/---

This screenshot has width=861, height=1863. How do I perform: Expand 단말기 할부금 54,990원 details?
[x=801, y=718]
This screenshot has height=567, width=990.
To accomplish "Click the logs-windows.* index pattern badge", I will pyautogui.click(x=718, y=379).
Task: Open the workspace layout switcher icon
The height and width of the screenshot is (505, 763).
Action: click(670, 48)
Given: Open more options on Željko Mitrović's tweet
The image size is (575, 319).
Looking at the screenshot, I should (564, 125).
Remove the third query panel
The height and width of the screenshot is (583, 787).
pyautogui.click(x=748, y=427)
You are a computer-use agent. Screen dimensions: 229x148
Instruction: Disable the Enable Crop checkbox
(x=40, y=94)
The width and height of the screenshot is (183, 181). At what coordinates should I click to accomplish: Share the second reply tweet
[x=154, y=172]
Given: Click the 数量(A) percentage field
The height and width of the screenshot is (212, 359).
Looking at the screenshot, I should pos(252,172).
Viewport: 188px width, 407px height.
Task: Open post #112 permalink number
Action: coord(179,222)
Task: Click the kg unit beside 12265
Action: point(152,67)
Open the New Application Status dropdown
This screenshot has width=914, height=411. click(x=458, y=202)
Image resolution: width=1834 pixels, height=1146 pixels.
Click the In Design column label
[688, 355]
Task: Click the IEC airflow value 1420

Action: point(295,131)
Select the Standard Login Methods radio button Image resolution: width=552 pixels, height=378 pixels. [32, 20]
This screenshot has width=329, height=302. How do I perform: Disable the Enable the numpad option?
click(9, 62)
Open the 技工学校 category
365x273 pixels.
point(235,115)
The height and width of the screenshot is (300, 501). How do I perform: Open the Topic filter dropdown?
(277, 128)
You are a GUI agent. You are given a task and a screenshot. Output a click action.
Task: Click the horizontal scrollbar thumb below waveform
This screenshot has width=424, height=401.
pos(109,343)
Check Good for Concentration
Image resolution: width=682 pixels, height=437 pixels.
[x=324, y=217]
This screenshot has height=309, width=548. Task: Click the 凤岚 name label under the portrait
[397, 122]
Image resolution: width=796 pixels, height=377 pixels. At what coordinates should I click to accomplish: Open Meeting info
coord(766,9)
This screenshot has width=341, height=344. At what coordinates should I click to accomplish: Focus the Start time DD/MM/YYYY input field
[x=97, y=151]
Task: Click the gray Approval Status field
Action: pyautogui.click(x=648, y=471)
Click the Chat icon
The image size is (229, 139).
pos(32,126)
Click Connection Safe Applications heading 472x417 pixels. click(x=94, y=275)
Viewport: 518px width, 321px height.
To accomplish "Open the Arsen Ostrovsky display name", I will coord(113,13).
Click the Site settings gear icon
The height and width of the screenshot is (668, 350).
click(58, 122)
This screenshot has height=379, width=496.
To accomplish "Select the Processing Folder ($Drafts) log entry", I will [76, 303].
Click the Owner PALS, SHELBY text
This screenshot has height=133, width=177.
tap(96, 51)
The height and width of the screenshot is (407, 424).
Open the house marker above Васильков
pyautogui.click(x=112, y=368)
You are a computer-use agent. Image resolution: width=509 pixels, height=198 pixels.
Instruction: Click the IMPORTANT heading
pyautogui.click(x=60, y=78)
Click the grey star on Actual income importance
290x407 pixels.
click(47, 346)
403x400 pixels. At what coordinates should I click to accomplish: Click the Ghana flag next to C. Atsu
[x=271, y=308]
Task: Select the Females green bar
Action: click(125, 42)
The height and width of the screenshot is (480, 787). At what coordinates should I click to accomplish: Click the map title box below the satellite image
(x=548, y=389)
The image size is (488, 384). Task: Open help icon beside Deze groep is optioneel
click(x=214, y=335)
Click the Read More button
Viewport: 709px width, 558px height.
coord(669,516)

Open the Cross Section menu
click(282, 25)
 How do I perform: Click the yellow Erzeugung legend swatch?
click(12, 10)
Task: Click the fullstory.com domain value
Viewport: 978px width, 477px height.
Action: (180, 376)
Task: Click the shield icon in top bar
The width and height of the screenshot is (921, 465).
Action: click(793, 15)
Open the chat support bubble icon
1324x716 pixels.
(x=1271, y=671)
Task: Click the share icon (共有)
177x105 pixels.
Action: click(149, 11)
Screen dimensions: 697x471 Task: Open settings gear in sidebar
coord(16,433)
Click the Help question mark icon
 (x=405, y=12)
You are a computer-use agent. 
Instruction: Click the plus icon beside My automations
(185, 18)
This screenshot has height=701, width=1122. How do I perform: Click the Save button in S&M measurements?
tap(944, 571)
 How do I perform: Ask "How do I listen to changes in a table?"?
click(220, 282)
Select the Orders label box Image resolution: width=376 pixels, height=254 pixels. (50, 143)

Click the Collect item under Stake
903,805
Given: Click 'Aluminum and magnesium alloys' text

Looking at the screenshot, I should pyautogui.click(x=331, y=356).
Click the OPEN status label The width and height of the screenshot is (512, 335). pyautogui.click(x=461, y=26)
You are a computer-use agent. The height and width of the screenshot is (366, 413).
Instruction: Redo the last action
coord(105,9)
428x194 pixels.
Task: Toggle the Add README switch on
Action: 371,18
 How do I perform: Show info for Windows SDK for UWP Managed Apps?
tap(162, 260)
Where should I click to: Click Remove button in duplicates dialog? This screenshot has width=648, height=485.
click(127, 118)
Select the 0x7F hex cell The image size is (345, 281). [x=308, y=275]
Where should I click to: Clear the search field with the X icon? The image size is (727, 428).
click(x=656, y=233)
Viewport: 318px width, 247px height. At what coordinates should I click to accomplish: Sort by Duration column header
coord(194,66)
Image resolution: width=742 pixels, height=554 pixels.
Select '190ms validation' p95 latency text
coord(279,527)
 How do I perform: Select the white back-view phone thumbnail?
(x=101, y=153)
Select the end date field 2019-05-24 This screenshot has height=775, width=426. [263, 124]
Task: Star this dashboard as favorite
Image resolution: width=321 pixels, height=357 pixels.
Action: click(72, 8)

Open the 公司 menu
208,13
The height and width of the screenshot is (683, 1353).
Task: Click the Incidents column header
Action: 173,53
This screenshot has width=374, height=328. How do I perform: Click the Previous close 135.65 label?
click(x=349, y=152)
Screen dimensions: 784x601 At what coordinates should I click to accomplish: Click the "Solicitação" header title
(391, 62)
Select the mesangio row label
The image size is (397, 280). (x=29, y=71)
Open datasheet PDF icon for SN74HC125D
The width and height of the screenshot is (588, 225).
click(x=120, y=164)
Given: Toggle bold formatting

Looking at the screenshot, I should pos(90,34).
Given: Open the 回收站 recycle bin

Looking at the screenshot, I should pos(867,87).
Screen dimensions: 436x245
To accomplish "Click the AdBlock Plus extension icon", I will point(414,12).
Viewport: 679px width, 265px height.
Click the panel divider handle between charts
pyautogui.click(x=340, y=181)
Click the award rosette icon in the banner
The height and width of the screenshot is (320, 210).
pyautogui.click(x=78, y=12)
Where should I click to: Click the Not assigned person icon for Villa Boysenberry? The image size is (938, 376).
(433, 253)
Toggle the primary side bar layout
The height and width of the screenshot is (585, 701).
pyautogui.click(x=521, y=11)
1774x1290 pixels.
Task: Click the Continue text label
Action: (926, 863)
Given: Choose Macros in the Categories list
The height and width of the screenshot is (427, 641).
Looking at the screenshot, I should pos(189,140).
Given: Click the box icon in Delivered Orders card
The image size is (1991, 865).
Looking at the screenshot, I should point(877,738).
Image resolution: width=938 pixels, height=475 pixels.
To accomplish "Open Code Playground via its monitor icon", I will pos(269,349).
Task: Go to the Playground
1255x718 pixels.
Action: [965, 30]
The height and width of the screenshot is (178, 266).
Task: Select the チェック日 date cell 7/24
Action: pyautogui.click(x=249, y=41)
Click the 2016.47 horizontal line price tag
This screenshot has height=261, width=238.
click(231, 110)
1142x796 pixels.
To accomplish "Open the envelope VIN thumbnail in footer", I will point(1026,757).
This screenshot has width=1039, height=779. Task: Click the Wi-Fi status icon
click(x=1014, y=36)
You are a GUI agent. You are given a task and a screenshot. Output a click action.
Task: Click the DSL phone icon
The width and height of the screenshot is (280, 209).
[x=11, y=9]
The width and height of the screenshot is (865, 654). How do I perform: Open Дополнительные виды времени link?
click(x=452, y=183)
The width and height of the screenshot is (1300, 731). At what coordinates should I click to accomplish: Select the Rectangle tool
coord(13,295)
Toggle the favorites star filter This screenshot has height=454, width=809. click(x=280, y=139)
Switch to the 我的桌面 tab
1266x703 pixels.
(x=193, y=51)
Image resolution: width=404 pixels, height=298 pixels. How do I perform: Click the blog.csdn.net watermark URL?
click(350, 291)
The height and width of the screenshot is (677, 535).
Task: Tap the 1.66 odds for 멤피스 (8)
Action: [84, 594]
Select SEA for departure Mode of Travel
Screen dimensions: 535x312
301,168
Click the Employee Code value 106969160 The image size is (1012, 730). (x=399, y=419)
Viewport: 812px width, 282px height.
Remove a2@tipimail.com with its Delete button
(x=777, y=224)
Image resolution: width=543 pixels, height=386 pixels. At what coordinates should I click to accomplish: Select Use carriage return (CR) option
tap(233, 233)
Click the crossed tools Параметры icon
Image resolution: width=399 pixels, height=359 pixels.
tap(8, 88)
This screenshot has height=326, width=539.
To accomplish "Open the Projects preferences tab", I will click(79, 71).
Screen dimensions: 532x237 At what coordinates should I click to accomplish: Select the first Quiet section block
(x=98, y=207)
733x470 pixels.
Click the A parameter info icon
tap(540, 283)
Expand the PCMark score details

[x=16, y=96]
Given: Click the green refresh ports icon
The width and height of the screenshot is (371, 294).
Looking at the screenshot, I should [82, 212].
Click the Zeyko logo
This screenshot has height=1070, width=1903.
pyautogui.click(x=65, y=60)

\---

Exercise details:
From the line containing "Click the A parameter info icon" through the closing line of the material above, return every line exactly and omit all others.

Output for this exercise:
Click the A parameter info icon
tap(540, 283)
Expand the PCMark score details

[x=16, y=96]
Given: Click the green refresh ports icon
The width and height of the screenshot is (371, 294).
Looking at the screenshot, I should [82, 212].
Click the Zeyko logo
This screenshot has height=1070, width=1903.
pyautogui.click(x=65, y=60)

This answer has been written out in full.